Fecha de publicación: 30 de octubre de 2018

Queridísima Iglesia del Señor, Esposa amada de Jesucristo, Pueblo Santo de Dios:

Nos reunimos, como todos los domingos, para celebrar el primer día de la semana; el día en que hacemos memoria de la Resurrección de Cristo; el día que equivale al primer día de la Creación, porque Cristo, que hace todas las cosas nuevas, nos ha recreado completamente en su victoria sobre la muerte. Y esa recreación permanece viva, no como un recuerdo (no nos reunimos para recordar nada del pasado). Nos reunimos porque el acontecimiento de la Pascua, la Pascua entera, el paso del Señor por nuestra pobre, dolorida humanidad, desde la Encarnación en las entrañas de la Virgen María, hasta su Pasión, su Muerte, su Resurrección y el don del Espíritu Santo, todo eso, misteriosamente, se hace don para nosotros en cada Eucaristía. Y se hace don para nosotros de una manera especial, única, justo cuando los cristianos nos reunimos para celebrar el domingo. Y según las enseñanzas del Concilio, también de una manera especial cuando los sacerdotes presididos por el Sucesor de los Apóstoles, por un Sucesor de los Apóstoles, se reúnen en la Iglesia que es madre de las Iglesias, de la diócesis, para dar gracias al Señor por su Presencia viva, que renueva en nosotros las maravillas, las hazañas de Salvación que el Señor ha hecho a lo largo de la historia. Y que se hacen presentes. Me diréis: “Bueno, pero el Señor curaba a un ciego y nosotros no estamos ciegos”. Nos cuenta un episodio, un acontecimiento de la vida de Jesús con el que espontáneamente no nos sentimos identificados; a lo sumo, si nos vamos haciendo mayores y tenemos cataratas, a lo mejor le pedimos al Señor que también nos cure de las cataratas o le pedimos que los médicos tengan sabiduría suficiente para aliviar y atinar en la operación de cataratas y que no se equivoquen, y que nos devuelva la vista o la salud.

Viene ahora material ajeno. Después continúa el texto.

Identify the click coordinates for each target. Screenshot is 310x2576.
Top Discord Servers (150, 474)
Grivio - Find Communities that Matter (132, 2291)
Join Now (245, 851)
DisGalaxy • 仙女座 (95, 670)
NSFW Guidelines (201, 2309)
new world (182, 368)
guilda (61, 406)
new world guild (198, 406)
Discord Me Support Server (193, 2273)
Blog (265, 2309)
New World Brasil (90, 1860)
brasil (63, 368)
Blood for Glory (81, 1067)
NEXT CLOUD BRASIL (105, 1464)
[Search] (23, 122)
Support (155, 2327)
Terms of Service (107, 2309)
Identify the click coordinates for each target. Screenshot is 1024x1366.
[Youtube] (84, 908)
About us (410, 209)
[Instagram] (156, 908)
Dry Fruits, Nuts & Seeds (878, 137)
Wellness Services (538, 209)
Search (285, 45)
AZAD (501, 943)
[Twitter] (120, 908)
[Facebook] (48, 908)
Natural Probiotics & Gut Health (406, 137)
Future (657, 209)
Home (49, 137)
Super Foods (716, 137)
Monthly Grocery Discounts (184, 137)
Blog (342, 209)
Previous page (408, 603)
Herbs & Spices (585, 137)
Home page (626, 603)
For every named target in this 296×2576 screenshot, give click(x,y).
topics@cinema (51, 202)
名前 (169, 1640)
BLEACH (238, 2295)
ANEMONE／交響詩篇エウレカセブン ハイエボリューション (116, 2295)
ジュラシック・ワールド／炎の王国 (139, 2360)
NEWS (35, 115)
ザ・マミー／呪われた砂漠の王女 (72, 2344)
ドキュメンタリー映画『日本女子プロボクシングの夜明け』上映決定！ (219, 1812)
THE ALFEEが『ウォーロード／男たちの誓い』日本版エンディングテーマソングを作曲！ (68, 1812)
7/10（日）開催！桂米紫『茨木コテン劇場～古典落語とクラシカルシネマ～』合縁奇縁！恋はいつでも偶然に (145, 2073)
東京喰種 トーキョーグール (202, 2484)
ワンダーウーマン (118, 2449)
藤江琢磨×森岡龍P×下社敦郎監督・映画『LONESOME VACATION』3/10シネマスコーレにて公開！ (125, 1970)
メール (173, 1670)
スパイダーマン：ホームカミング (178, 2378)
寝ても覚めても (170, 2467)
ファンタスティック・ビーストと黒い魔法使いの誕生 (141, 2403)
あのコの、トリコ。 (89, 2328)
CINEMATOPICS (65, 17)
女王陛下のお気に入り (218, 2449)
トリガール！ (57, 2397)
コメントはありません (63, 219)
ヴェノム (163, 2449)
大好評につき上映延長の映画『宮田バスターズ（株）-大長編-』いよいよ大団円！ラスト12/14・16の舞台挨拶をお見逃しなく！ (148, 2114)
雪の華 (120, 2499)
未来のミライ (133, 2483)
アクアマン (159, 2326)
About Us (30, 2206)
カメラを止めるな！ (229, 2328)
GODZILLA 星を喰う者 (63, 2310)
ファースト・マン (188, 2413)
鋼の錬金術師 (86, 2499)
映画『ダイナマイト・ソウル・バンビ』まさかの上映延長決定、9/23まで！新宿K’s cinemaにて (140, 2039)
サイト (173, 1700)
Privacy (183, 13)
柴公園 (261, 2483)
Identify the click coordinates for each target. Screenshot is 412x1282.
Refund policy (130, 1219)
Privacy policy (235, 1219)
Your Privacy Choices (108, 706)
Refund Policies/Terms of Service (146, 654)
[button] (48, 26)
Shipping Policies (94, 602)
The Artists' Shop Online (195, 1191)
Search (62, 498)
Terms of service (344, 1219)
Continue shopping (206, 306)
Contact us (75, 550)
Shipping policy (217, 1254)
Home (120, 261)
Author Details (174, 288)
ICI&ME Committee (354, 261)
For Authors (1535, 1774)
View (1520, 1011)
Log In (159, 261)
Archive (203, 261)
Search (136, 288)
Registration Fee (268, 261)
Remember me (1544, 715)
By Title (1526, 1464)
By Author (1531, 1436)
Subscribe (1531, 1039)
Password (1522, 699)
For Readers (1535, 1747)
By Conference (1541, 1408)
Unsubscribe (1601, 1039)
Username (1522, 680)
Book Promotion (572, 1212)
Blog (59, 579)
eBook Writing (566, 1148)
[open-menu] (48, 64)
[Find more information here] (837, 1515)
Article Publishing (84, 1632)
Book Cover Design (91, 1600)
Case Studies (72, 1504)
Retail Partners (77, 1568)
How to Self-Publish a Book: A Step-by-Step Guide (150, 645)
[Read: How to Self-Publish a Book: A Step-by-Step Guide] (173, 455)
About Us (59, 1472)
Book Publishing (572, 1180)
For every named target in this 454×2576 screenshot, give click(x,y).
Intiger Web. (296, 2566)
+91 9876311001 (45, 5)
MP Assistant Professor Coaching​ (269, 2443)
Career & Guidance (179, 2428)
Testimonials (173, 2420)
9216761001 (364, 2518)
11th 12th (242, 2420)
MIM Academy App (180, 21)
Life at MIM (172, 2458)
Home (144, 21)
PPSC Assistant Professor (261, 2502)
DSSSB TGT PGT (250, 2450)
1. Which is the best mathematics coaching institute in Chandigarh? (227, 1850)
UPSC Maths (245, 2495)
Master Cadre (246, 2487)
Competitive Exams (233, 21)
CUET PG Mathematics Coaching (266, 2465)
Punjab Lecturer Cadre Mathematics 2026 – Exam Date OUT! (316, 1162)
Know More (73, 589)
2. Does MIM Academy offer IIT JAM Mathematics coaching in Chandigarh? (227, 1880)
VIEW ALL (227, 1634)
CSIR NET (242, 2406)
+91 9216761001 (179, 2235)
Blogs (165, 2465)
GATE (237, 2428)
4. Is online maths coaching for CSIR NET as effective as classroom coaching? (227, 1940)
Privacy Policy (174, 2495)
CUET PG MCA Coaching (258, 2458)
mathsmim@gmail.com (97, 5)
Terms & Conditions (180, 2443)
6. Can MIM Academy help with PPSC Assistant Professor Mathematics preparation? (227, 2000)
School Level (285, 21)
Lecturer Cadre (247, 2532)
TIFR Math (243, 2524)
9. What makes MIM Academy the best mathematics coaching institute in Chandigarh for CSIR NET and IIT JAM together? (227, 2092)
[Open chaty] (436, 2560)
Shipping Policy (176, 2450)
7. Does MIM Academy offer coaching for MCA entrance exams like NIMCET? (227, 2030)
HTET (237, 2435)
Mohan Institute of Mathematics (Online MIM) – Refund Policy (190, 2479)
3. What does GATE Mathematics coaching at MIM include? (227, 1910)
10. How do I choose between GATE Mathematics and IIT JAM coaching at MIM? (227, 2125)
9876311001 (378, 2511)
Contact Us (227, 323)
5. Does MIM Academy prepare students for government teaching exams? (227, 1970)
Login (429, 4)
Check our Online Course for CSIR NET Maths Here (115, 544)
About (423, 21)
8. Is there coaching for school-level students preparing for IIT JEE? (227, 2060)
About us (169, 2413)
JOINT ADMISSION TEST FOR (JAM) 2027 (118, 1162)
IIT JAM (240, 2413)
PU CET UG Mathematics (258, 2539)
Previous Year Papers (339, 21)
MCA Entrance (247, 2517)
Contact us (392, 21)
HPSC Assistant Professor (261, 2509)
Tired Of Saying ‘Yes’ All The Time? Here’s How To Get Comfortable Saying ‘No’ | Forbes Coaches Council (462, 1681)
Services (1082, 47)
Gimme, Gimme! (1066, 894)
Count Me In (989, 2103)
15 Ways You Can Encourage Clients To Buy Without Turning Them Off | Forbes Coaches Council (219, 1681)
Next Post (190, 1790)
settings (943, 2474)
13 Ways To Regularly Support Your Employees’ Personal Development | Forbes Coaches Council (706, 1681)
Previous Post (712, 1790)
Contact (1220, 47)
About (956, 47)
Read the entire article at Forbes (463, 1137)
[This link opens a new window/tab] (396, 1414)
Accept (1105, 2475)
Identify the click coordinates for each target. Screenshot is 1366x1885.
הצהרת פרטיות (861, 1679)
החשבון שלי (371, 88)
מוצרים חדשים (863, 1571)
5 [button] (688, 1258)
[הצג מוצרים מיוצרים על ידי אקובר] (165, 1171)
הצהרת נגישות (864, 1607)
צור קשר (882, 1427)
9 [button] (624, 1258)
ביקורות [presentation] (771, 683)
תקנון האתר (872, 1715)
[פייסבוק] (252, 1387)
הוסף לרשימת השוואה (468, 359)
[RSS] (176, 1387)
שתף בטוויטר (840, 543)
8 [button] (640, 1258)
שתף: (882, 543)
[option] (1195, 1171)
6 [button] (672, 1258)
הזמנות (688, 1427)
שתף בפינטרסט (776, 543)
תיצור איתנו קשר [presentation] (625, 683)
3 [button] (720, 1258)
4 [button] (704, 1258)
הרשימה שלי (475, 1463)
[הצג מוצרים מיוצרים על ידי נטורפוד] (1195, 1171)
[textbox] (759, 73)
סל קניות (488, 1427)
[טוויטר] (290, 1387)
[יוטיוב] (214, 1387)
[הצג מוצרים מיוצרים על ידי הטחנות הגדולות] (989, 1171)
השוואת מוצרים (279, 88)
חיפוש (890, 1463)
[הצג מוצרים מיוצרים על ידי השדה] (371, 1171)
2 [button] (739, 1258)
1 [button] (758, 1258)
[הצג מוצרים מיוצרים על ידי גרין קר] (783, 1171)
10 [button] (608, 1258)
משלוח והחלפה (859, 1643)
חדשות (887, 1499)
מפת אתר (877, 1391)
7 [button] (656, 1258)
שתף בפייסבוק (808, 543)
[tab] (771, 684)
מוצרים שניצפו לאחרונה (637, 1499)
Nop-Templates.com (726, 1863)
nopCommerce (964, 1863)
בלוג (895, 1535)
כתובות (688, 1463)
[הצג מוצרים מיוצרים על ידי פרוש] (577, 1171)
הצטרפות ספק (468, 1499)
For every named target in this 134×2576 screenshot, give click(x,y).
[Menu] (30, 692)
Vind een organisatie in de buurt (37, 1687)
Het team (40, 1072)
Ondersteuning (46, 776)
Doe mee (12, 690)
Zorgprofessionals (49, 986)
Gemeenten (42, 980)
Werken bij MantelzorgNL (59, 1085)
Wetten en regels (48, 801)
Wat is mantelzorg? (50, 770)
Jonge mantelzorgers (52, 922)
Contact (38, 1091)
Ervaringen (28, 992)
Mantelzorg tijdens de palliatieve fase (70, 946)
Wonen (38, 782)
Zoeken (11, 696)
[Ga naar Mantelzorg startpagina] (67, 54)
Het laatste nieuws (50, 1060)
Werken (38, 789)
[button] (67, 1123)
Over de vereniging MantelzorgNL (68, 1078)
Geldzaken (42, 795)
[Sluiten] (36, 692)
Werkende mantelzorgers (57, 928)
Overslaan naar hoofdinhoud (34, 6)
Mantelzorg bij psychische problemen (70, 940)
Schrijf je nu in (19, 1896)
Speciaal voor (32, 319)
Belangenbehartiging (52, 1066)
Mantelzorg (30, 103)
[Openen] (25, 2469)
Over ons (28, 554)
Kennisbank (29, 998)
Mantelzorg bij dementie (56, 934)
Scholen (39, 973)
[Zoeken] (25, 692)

No nos damos cuenta de lo ciegos que somos. Y os voy a poner nada más que dos ejemplos, uno tomado del Catecismo y otro del Credo, para que veáis hasta qué punto nuestra fe es frágil, está deteriorada en nosotros mismos. Y ese deterioro de la fe en nosotros, esa pérdida de fe, es la que tienen no pocas implicaciones en la situación del mundo. Una, empiezo por la que está tomada del Credo: cada vez que rezamos el Credo decimos “creo en la Comunión de los Santos”. Dios mío, nos damos cuenta siquiera de lo que decimos. Y si pensamos en ello bien, influye eso que es el fruto (celebramos la Comunión de los Santos inmediatamente después de decir “creo en el Espíritu Santo”), el primer fruto del don que Cristo hace de su Espíritu de hijos a nosotros, lo primero que hace es unirnos en un pueblo, en una familia, en un cuerpo. ¿Nos sentimos parte de ese cuerpo?, ¿no nos sentimos mucho antes españoles, o catalanes, o vascos, o irlandeses, o americanos que hijos de Dios, llamados a formar -en palabras de Jesús- un solo rebaño y un solo pastor?

 Está en el Credo. Pero, en todas las plegarias eucarísticas, cada vez que celebramos la Eucaristía, inmediatamente después de la Consagración, lo primero que se pide: “Señor, que por tu Espíritu Santo, que nos ha dado el Cuerpo y la Sangre de Tu Hijo, formemos en Cristo un solo y un solo Espíritu”. ¿Vivimos los cristianos siquiera con la conciencia de que somos un pueblo? Yo creo que no. Honestamente no. Y puedo poner ejemplos de personas que han dicho yo soy primero español, o vasco, o catalán, o lo que queráis, o uruguayo, y después católico. Mi catolicismo es un adjetivo en mi vida. En cambio mi pertenencia carnal a una comunidad política pasa por delante, o a un partido político. Y a veces, no somos capaces ni siquiera entre nosotros de hablar de esa diferencia que es secundaria, absolutamente secundaria, con respecto al horizonte que Cristo nos ha abierto de la vida eterna.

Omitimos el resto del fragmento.